● **Work instructions**:
In the data below, find the line containing "Task: Click the"; transcribe it and each line after it exactly, through the last, skipping pictures.

● **Extracted records**:
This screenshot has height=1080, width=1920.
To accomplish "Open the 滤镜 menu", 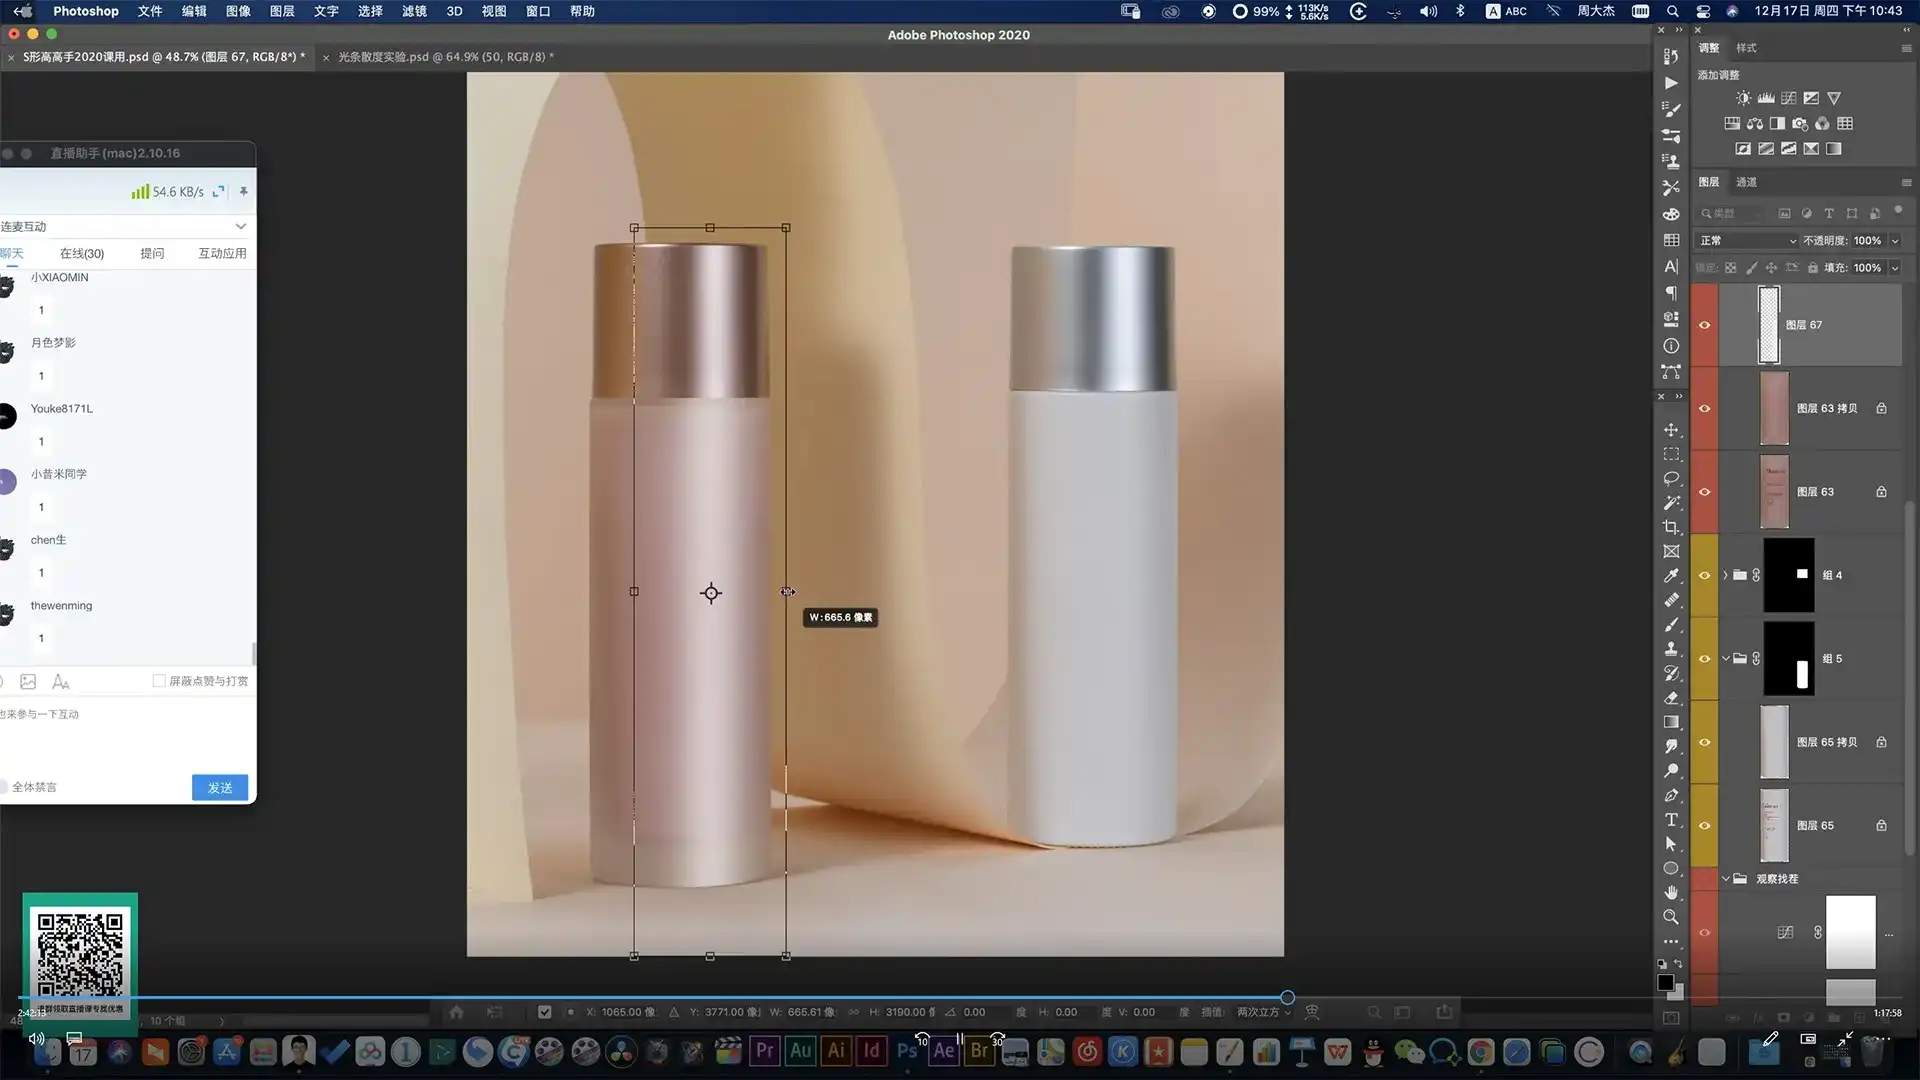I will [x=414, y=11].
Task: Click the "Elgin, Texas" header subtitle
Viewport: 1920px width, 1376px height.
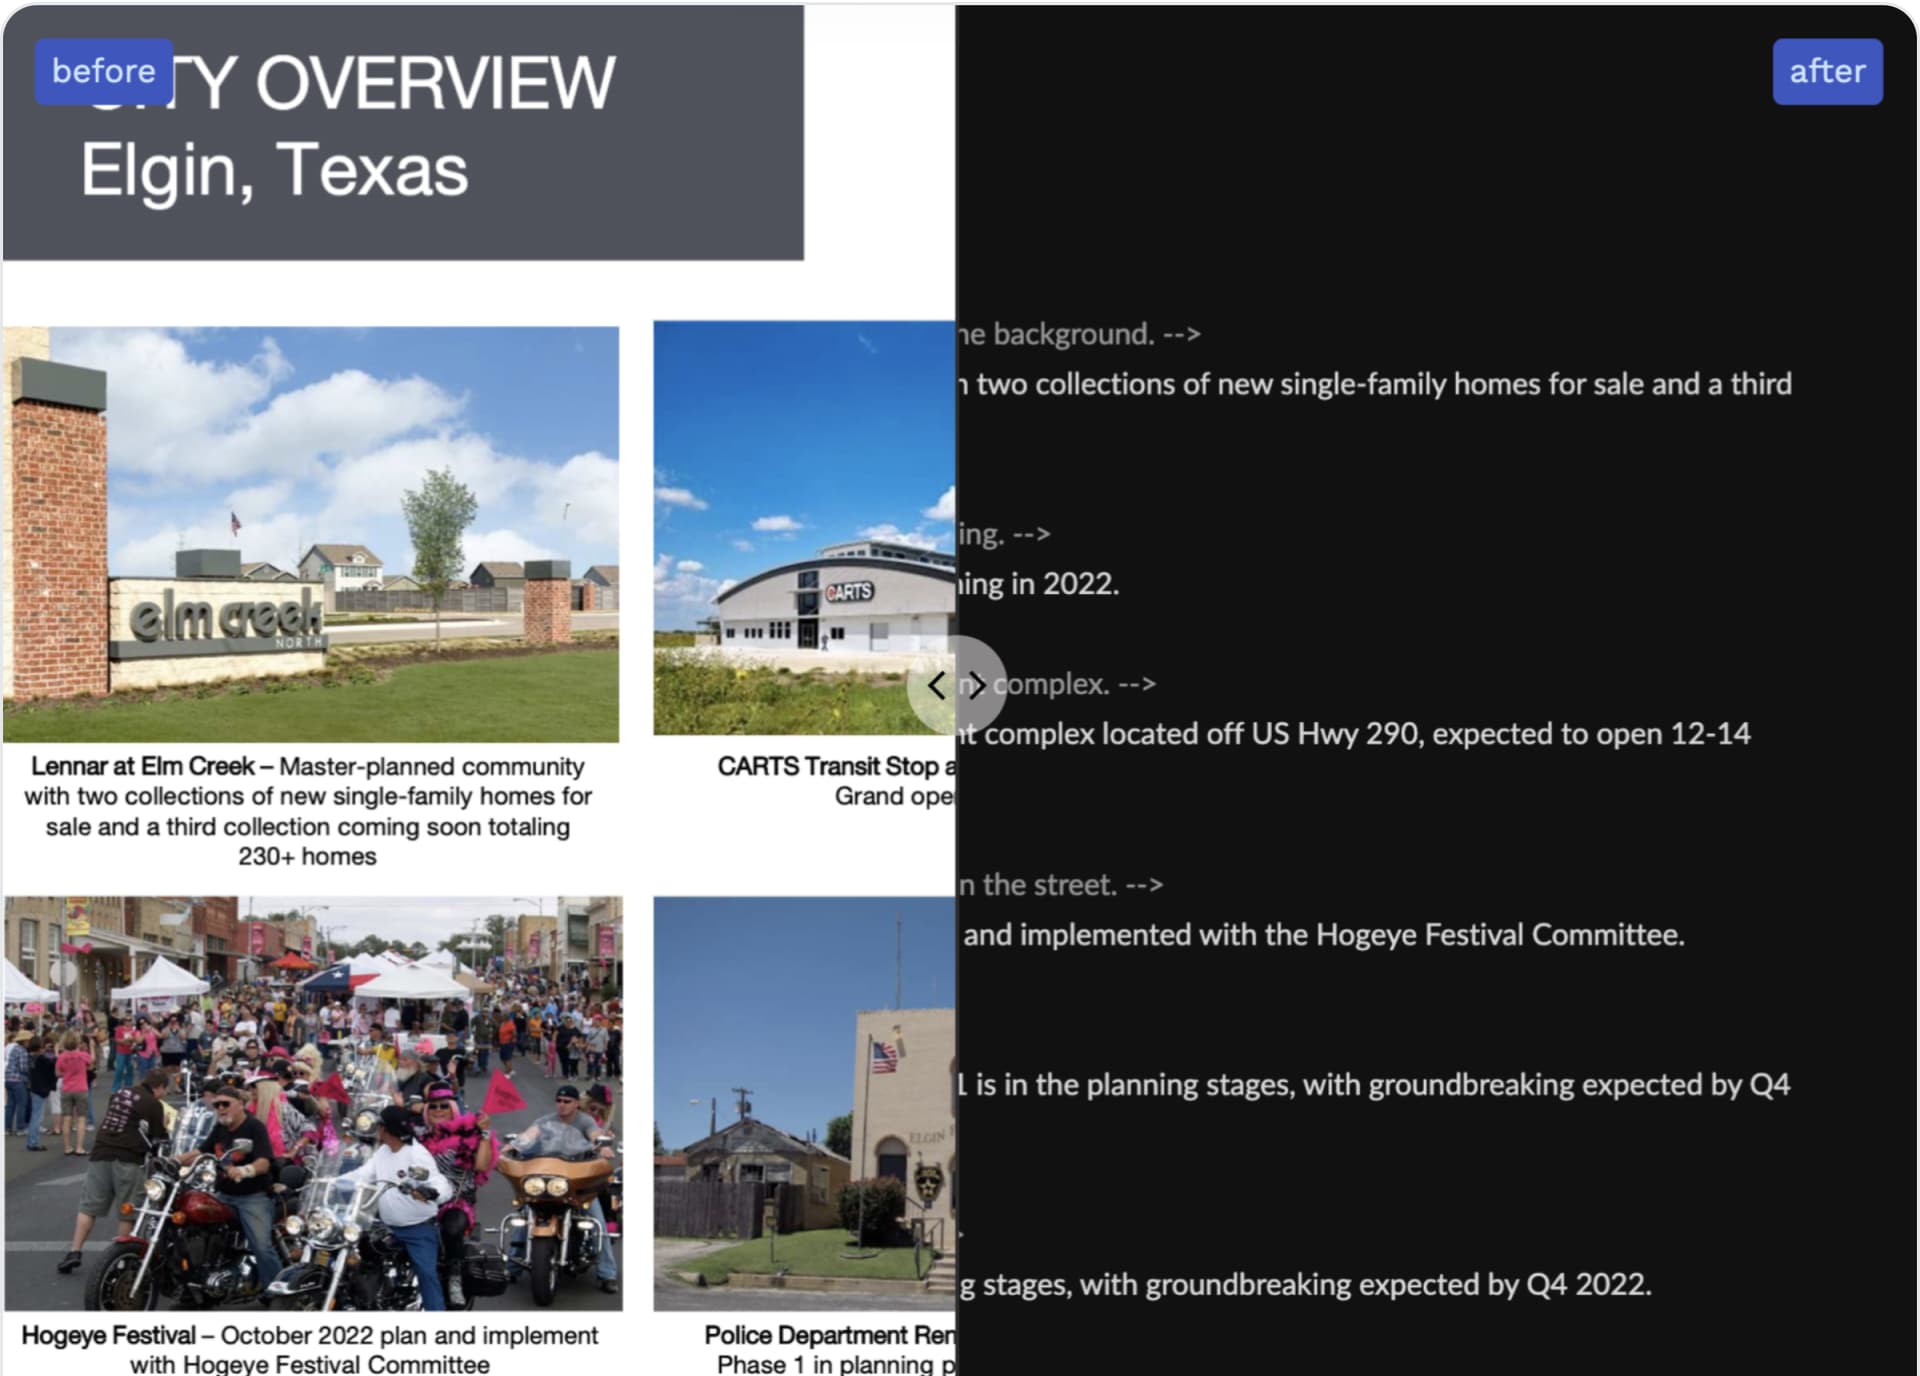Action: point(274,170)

● **Completed task**:
Task: Click the "Elgin, Texas" header subtitle
Viewport: 1920px width, 1376px height.
Action: point(274,170)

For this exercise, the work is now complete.